Friday, May 08, 2015

Lectiones Memorabiles, Volume I is at press!

Lectiones Memorabiles, Volume I is at press!

Lectiones Memorabiles: Volume I: Selections from Catullus, Cicero, Livy, Ovid, Propertius, Tibullus, and Vergil, now at press, is due out in June. This reader contains the prescribed passages for the Vergil, Women, and Love Poetry portions of the IB Latin syllabus with examinations in 2016, 2017, and 2018. Order today!

Volume II, which contains the prescribed Good Living and History passages, will go to press in a couple weeks and is due out later in June. When Volume II is available, you can save by purchasing both volumes as a bundled product.

Marianthe Colakis, author of Volume I, recently discussed her experiences writing the commentary with eLitterae newsletter editor Don Sprague. The following interview was originally published in the March 2015 issue.

DES: Bolchazy-Carducci chose to divide the IB Latin curriculum for exams in 2016, 2017, and 2018 into two volumes. What inspired you to choose the volume with selections from Vergil and selections on love poetry and on women?

MC: I had taught AP Vergil for years, so I felt as though I knew the text of the Aeneid very well and understood the issues that make the epic more complex than it would appear to be at first glance. As for love poetry, I was fortunate enough as an undergraduate to learn from one of the great experts of Roman poetry: Steele Commager. He was truly brilliant in that he always made you believe that you were seeing the Latin as the Romans saw it. We translated, but the focus was on the arrangement of the Latin words. I also was pursuing higher education in Classics at the same time that women's issues were coming to the forefront as a field of scholarship. I've followed the field with interest since then.


DES: Authoring the background and contextual essays along with the notes for the volume was a significant undertaking. What in your schooling and experience did you find especially prepared you for doing so?

MC: An undergraduate and graduate education in the humanities, including Classics, is excellent preparation for all types of research work and scholarly writing. I'm fortunate in that I like to research. I love working in libraries. The New York Public Library and Butler University Library at Columbia University are superb resources. At the same time, the amount of material available online has grown so much more extensive and dependable that I was able to work away from libraries also. I'm old-fashioned enough to think of brick-and-mortar libraries as my go-to resource, though.

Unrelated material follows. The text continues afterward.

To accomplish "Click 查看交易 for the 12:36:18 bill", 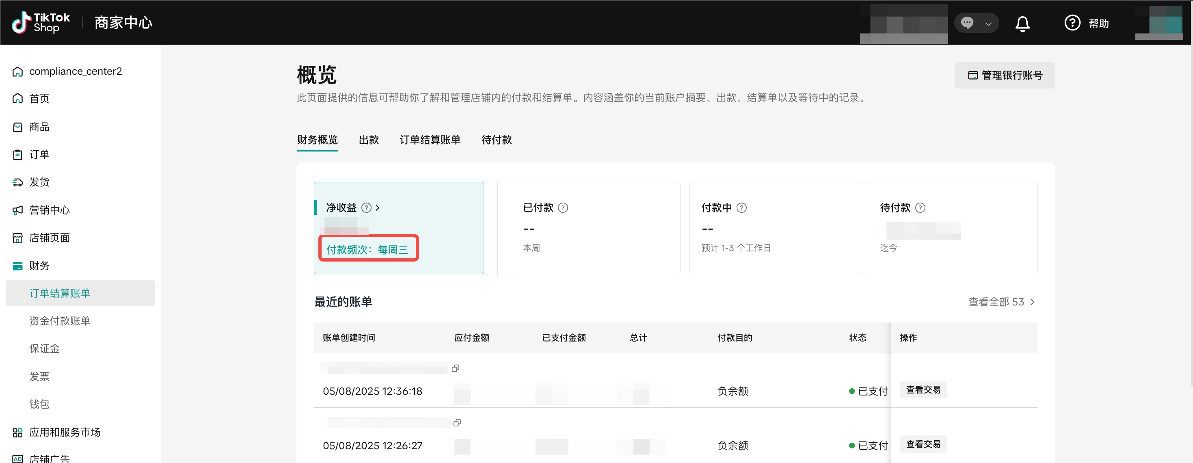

DES: Besides the time crunch, what was the most challenging aspect of this task?

MC: I had not read many of those passages for years, and a few—such as Lygdamus—I had not read at all. I had forgotten how complex some of those authors, such as Propertius, were. I had a new appreciation for what students find difficult when reading the authors for the first time.

DES: What part of the project did you most enjoy?

MC: Although it wasn't always easy to read them, I liked becoming acquainted with authors I had not read much of, or at all, such as the above-mentioned Lygdamus. I liked becoming familiar with Sulpicia, also. We have so little authentic writing by Roman women that it was a pleasure to see something written from a female perspective ("a" female perspective, not "the" female perspective!).

DES: Which of the authors for this text— Catullus, Cicero, Livy, Ovid, Propertius, Tibullus, and Vergil—is your favorite? Why?

MC: I've always been fond of Ovid. He was younger than the other "Golden Age" poets—Vergil, Horace, Propertius, Tibullus—so it was more of a challenge for him to write something fresh, especially in the well-worn field of elegiac love poetry. He did so much more than rehash old tropes, though! It was interesting to read his take on the Odyssey from Penelope's point of view. All her worries—that her husband is dead, that he's found someone else, that they've grown into different people while he was away—ring very true.

DES: What advice do you give someone beginning their career as a high school Latin teacher?

MC: Take as many opportunities as you can to learn from other Latin teachers! If you're the only one at your school, find a way to connect with others online. Go to meetings and workshops, especially ACL institutes. You'll get more ideas than you can use in a year.

Marianthe Colakis has taught at Trinity College (Hartford), Queens College, Brooklyn College, and Davidson College. She is currently teaching at Townsend Harris High School in Queens, New York. Colakis holds a PhD in classics from Yale University. Much of her scholarly work has involved modern adaptations of classical myths and tragedies; her first book was The Classics in the American Theater of the 1960's and Early 1970's (University Press of America, 1993). In recent years, she has turned her efforts toward development of pedagogical materials. Colakis is author (with Gaylan DuBose) of Excelability in Advanced Latin: A Workbook for Students (Bolchazy-Carducci Publishers, 2003) and coauthor with Mary Joan Masello of Classical Mythology and More: A Reader Workbook (Bolchazy-Carducci Publishers, 2007).

This work has been developed independently from and is not endorsed by the International Baccalaureate (IB).